Even own-label ranges have invested in innovation, spearheaded by Carrefour, which has gone all-out to exploit the organics category. The company has focused on packaging, launching starch-free vegetable soups pre-packed in stand-up 'doypack' pouches, as well as on convenience with a microwaveable curry & rice meal, and on vegetarianism, launching a quinoa & vegetable ready meal and a quinoa & chocolate muesli.

Premium prices still holding back the organic boom

"Twenty percent of households eat organic food. This means that more than 80% of consumers have yet to be convinced," stresses Ivan Kloboukoff, marketing director at Léa Vital. To achieve this, producers know they have to overcome the principle obstacle - price. "An average of 20-30% dearer than their non-organic counterparts, the premium payable for some organic products can even be far greater than this in certain categories, such as jam or honey," Kloboukoff explains.

This is a real challenge, especially now that own-label producers are beginning to use price to help their products stand out.

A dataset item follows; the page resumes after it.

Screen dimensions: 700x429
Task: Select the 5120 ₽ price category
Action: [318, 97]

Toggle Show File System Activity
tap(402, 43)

Following the example of Léa Vital, producers are working hard to lower prices - and it seems to be working. By cutting the price of a pot of savoury spread, the company immediately saw sales rise. The same happened with a fruit dessert, when the company found a way to lower the price by using a new family-sized pot.

To mark its tenth anniversary, Léa Vital has promised to push the boat out with a number of special promotions. The company will use discounts to shake up its various ranges in supermarkets and hypermarkets. For Bjorg, pricing is one of the brand's golden rules along with nutritional balance and authentic flavours. "Our goal is to offer our products at prices that make them accessible to all, by charging a premium no greater than 15-20% over the price of their non-organic counterparts, specifies Laroche.

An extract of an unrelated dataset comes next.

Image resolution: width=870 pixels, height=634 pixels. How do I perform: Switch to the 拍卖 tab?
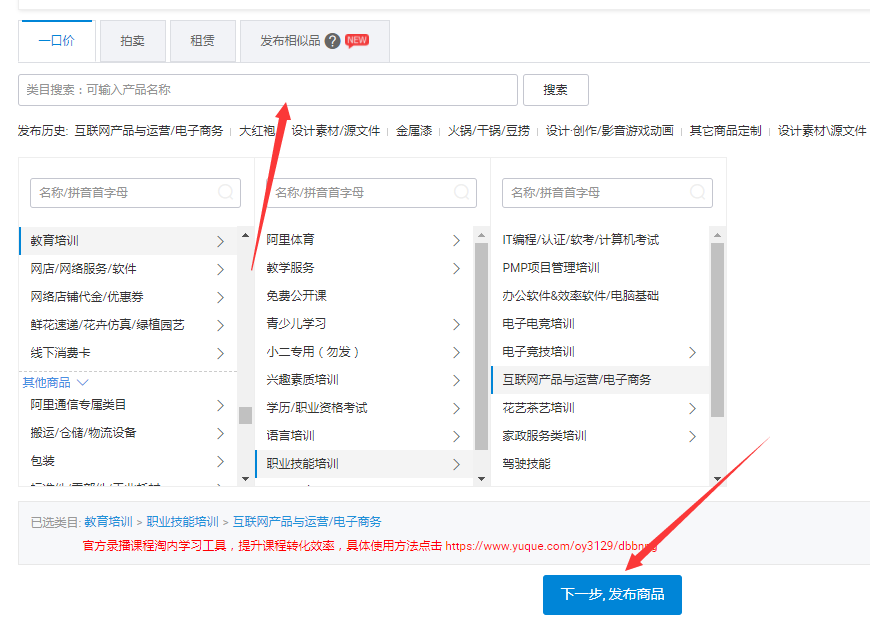click(132, 41)
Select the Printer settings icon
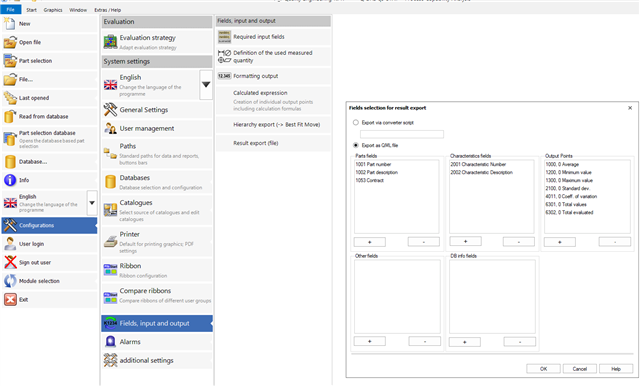The width and height of the screenshot is (640, 386). click(110, 242)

Organics are driving the market forward

In order to distract attention from the price difference between organic and non-organic food products, most producers are in favour of grouping all organic products together in one supermarket aisle, generally within the health food section. "In this way it is not only possible for Bjorg, with its nutritional and organic positioning, to meet the needs of shoppers who target the health foods section; it also helps customers already familiar with our range to discover other similar products they might enjoy," explains Laroche.

Vitagermine take much the same stance, explaining that organic products are not yet established enough to stand their ground scattered about the store one by one alongside non-organic products, but benefit from being placed together. "Once organic groceries account for 5% or 6% of the market, that will be the time to distribute them into the normal shelves to sit alongside their conventional counterparts," states Boyer. Scherrer agrees, preferring to see his Le goût de la vie products grouped together for the moment.

However Cémoi, placing great emphasis on its heritage as a chocolate maker since 1814, logically chooses to place its organic products alongside its core range of non-organic chocolate. Léa Vital's Kloboukoff also believes that grouping all organic products together does not suit everyone. "By placing our organic cane sugar alongside other sugars we introduce a certified organic product onto a shelf with no other similarly approved products," he explains. "Organics enable us to pull up different grocery categories. Furthermore, this shelf allocation allows us to attract the attention of new consumers who would not generally make a detour to the organic section".

Catherine Sleep translated this article from the French with permission from its author, Hélène Aubrée-Aguesse of French retail news service CAD.